Work to be completed —
Lines of the records that hold the word "computer" are to be counted; give the number and nothing more.

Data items

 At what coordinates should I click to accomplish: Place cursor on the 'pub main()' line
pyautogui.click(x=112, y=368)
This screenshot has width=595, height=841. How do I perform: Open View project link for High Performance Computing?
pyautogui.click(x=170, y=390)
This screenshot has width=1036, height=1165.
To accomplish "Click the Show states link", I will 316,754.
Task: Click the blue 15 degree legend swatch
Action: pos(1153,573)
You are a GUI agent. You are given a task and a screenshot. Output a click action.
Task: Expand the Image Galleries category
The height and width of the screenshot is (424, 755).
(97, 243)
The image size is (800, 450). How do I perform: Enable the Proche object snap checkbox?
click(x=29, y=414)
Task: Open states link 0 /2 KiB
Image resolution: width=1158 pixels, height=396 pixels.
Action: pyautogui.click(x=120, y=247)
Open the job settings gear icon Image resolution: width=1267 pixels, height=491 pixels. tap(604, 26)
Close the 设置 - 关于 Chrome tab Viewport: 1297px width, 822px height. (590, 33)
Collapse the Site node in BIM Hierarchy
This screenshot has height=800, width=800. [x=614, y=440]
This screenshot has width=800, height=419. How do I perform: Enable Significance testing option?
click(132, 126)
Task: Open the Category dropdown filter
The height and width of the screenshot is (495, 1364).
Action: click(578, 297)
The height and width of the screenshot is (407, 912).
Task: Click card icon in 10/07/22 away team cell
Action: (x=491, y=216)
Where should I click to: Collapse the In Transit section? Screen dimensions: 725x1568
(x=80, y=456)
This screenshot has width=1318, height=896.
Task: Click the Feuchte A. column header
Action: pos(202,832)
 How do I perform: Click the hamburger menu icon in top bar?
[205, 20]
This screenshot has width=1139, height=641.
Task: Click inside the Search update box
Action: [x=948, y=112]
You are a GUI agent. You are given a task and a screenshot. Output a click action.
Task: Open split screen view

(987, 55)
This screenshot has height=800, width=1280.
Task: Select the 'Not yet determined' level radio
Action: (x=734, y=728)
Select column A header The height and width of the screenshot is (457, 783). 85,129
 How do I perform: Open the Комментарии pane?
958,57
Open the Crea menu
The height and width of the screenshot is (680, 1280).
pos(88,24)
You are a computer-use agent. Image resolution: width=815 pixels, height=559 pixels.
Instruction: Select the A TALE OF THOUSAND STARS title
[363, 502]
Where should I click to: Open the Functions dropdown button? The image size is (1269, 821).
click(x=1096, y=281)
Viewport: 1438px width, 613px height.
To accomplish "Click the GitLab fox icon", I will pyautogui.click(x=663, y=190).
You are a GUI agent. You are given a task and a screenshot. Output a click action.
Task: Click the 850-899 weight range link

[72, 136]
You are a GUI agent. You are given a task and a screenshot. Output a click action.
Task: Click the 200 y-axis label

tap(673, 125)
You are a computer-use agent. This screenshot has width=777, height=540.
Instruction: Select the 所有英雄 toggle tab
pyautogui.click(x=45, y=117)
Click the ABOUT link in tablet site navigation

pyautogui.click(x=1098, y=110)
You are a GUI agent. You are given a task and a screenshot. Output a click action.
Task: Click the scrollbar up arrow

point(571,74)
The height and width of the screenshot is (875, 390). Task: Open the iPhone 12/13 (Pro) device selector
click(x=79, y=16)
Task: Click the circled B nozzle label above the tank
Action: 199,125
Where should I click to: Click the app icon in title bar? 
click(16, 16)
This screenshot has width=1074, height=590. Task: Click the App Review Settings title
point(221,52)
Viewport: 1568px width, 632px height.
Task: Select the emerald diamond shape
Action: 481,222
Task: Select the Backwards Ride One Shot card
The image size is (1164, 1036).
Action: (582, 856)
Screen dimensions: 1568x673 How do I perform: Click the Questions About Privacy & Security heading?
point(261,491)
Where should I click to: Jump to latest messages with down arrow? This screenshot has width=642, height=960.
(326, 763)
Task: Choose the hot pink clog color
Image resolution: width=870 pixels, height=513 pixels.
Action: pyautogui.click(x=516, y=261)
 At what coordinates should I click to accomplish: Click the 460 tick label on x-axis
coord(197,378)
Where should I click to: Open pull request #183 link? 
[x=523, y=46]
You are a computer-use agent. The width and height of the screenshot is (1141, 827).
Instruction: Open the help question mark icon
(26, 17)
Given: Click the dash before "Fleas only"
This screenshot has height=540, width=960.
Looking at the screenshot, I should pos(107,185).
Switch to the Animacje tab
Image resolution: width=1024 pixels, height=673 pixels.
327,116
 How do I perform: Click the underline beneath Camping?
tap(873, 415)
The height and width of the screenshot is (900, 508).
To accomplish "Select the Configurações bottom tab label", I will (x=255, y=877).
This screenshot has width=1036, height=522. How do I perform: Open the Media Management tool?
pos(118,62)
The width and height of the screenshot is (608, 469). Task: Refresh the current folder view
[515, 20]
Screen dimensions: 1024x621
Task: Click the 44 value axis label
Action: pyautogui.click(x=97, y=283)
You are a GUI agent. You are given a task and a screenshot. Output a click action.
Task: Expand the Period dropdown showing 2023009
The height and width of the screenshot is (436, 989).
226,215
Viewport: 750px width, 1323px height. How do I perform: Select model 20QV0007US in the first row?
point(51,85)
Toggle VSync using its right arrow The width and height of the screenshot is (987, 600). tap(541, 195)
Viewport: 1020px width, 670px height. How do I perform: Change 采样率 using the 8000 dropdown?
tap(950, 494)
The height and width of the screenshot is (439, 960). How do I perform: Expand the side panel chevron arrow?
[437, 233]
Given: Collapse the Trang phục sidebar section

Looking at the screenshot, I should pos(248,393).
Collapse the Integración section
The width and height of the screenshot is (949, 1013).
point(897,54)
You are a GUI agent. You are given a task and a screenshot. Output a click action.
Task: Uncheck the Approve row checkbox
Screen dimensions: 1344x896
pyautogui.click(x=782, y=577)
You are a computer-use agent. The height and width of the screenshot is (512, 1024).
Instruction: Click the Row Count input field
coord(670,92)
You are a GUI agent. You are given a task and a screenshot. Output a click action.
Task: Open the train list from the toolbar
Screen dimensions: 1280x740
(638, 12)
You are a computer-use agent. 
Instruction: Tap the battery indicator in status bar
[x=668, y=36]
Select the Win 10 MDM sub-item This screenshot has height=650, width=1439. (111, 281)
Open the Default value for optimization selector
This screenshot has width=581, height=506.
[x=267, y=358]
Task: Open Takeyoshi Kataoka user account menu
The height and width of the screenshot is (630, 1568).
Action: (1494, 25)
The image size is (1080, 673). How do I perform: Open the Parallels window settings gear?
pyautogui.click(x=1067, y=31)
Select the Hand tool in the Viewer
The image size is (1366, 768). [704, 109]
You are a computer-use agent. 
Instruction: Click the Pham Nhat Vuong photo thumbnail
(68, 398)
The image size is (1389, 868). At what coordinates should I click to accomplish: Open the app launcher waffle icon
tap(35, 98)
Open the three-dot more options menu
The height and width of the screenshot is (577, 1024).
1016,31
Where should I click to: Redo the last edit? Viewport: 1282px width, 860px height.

Reply to the task —
6